The allowance for loan losses of the consumer loan portfolio as
of March 31, 2011 decreased by $9 million from $199 million as of
December 31, 2010. Most consumer loan portfolios both in Puerto
Rico and the U.S. mainland have continued to reflect favorable
credit trends.
Allowance for loan losses for loans –
Covered loan portfolio
The Corporation’s allowance for loan losses as of March 31, 2011
includes $9 million related to the covered loan portfolio acquired
in the Westernbank FDIC-assisted transaction. This allowance covers
the estimated credit loss exposure related to: (i) acquired loans
accounted for under ASC Subtopic 310-30, which required an
allowance for loan losses of $5 million at quarter end, as one pool
reflected a higher than expected credit deterioration; (ii)
acquired loans accounted for under ASC Subtopic 310-20, which
required an allowance for loan losses of $2 million, and (iii) loan
advances on loan commitments assumed by the Corporation as part of
the acquisition, which required an allowance of $2 million.

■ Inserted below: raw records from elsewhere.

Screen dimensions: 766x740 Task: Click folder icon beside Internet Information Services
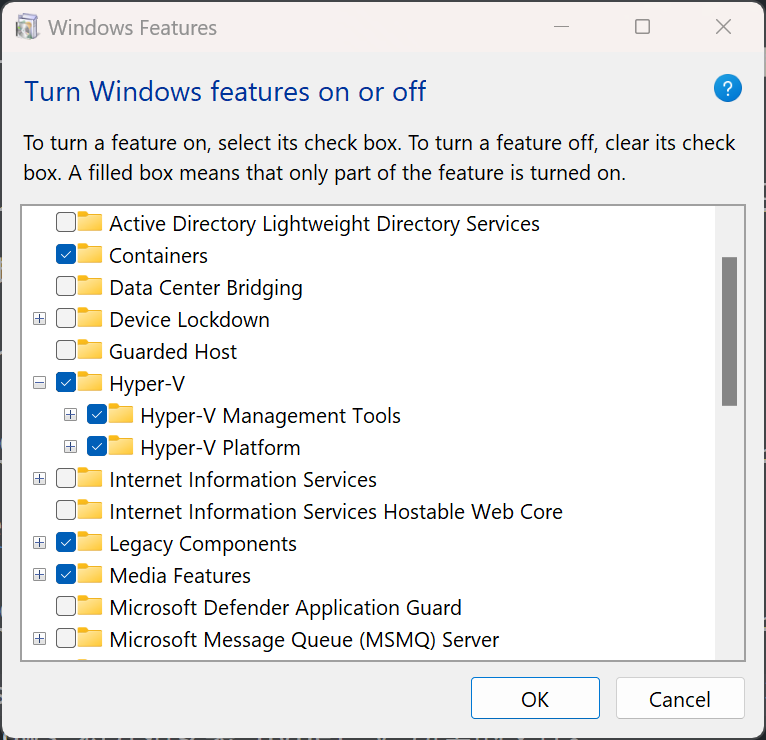click(x=91, y=479)

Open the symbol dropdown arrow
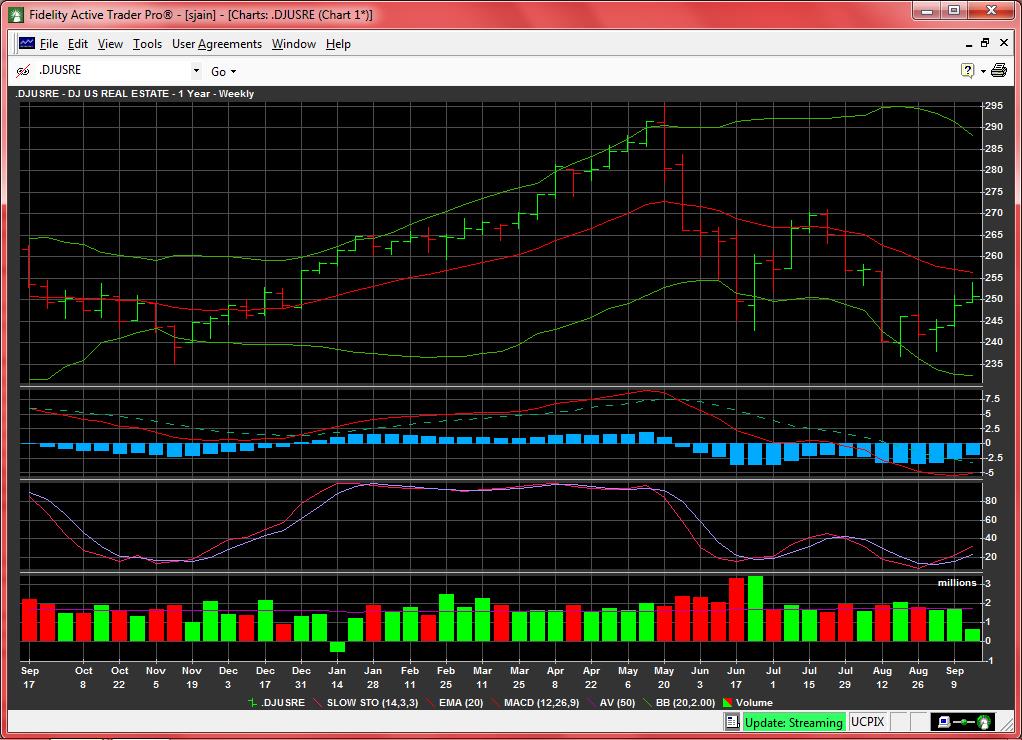pos(196,71)
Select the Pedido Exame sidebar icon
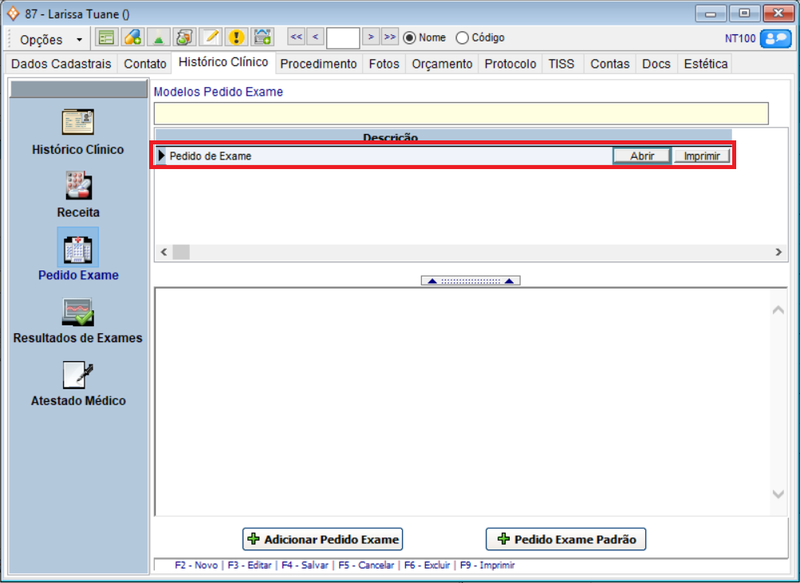Image resolution: width=800 pixels, height=583 pixels. [x=78, y=248]
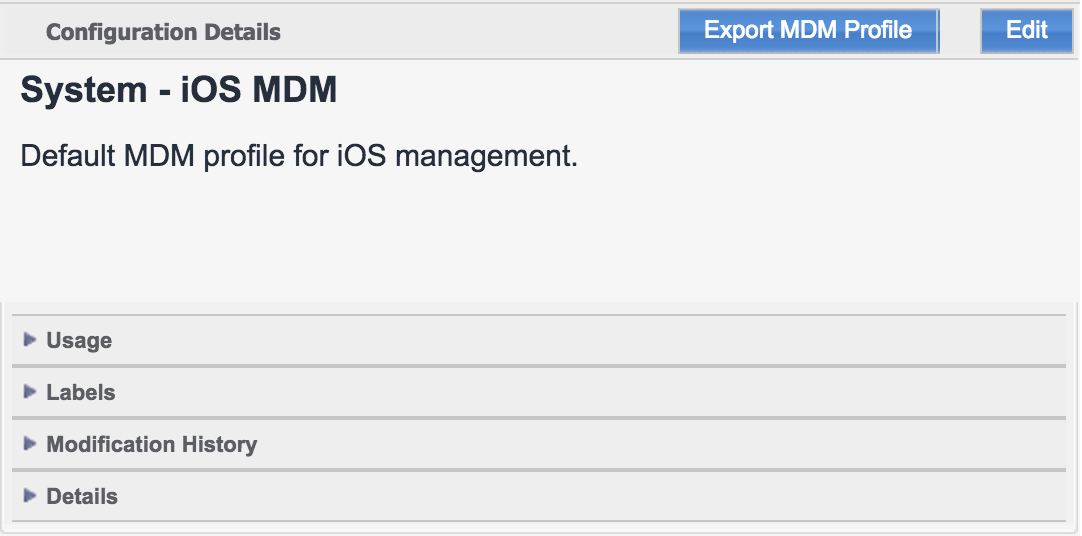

Decreases in expected cash flows after the acquisition date for
loans (pools) accounted for under ASC Subtopic 310-30 are
recognized by recording an allowance for loan losses. For purposes
of loans accounted for under ASC 310-20 and new loans originated as
result of loan commitments assumed, the Corporation’s assessment of
the allowance for loan losses is determined in accordance with the
accounting guidance of loss contingencies in ASC Subtopic 450-20
(general reserve for inherent losses) and loan impairment guidance
in ASC Section 310-10-35 for individually impaired loans.

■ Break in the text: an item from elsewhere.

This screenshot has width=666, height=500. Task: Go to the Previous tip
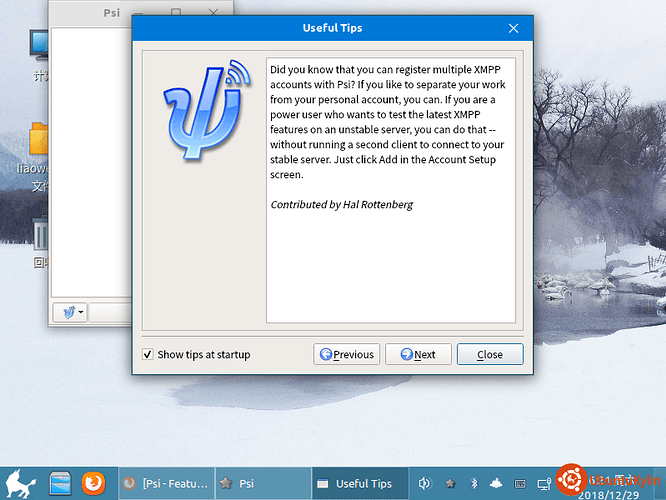(x=347, y=354)
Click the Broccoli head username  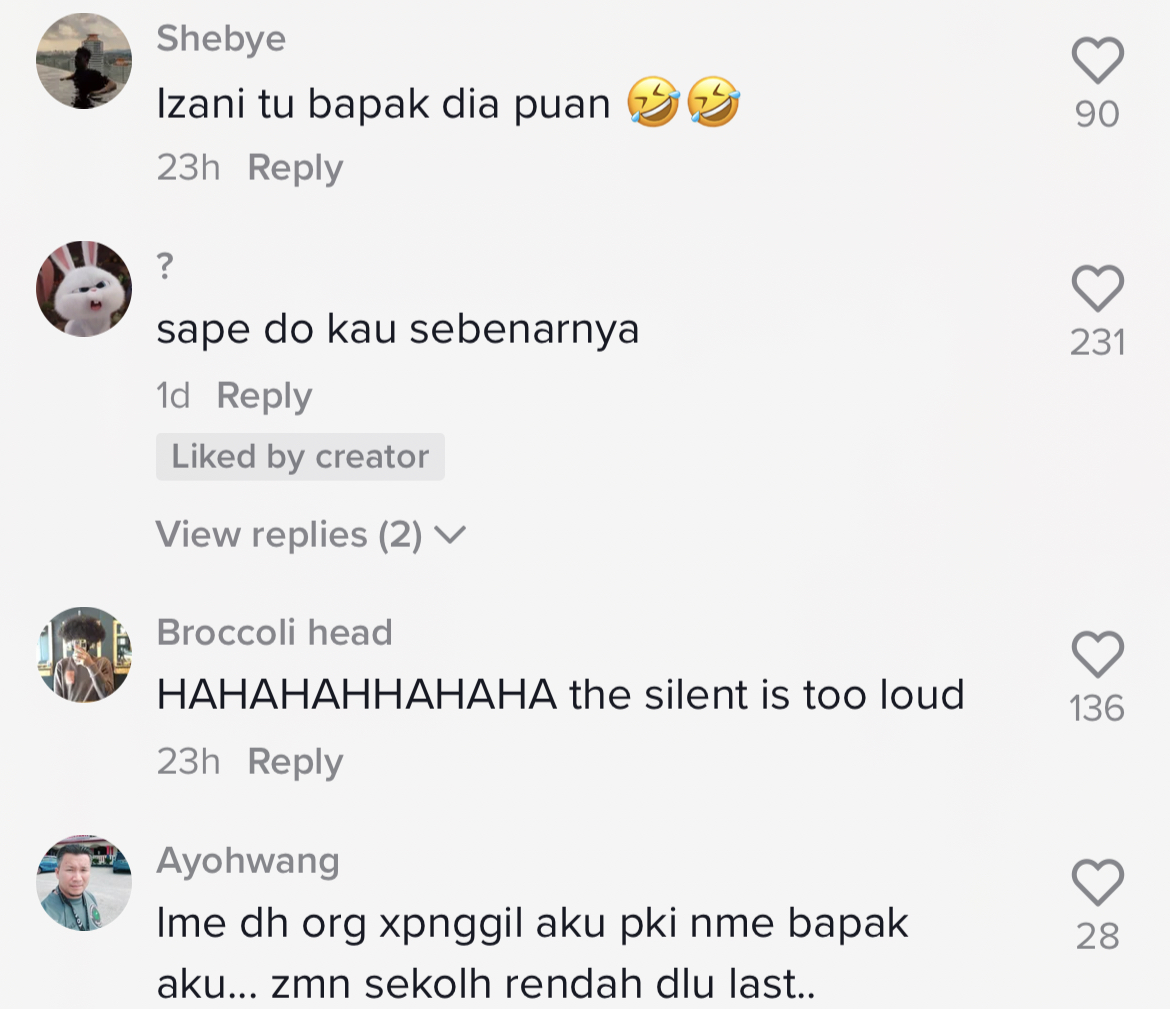274,633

Concurrently, the Corporation recorded an increase in the FDIC loss
share indemnification asset for the expected reimbursement from the
FDIC under the loss sharing agreements.
Non-interest Income
Non-interest income totaled $164.4 million for the quarter ended
March 31, 2011, compared with $105.6 million for the quarter ended
December 31, 2010 and $157.9 million for the quarter ended March
31, 2010.
The increase of $58.8 million in non-interest income for the
quarter ended March 31, 2011, compared with the quarter ended
December 31, 2010, was principally due to a favorable variance in
FDIC loss share income of $19.1 million resulting mostly from the
positive impact of $12.4 million corresponding to the increase in
the FDIC loss share indemnification asset due to the recording of
$15.6 million in provision for loan losses for loans covered under
the loss sharing agreements due to an increase in expected losses
on particular loan pools accounted for under ASC Subtopic 310-30
and inherent losses on certain loans accounted pursuant to ASC
Subtopic 310-20. Also, the increase in FDIC loss share income is
the result of a reduction in the discount accretion for the
acquired loans accounted pursuant to ASC Subtopic 310-20 (recorded
in interest income) of approximately $6.0 million, which, as a
result of reciprocal accounting, caused a reduction in the related
FDIC loss expense (recorded in non-interest income) by $4.8 million
for the quarter ended March 31, 2011, compared with the fourth
quarter of 2010. As of March 31, 2011, the unamortized discount on
FDIC-assisted acquired loans accounted for under ASC Subtopic
310-20 approximated $14 million.
The increase in non-interest income for the first quarter of
2011 when compared with the fourth quarter of 2010 was also
influenced by lower adjustments to indemnity reserves on loans sold
by $24.7 million. The fourth quarter of 2010 included charges to
specific representation and warranty arrangements of the BPNA
reportable segment to fully settle the liability with certain
counterparties and higher charges to increase the recourse
liability related to the Puerto Rico operations. The favorable
variance in non-interest income was also due to the previously
mentioned gain on the sale of the equity interest in CONTADO and
the favorable impact in the equity pick-up from the minority
interest in EVERTEC due to the impact of the tax reform.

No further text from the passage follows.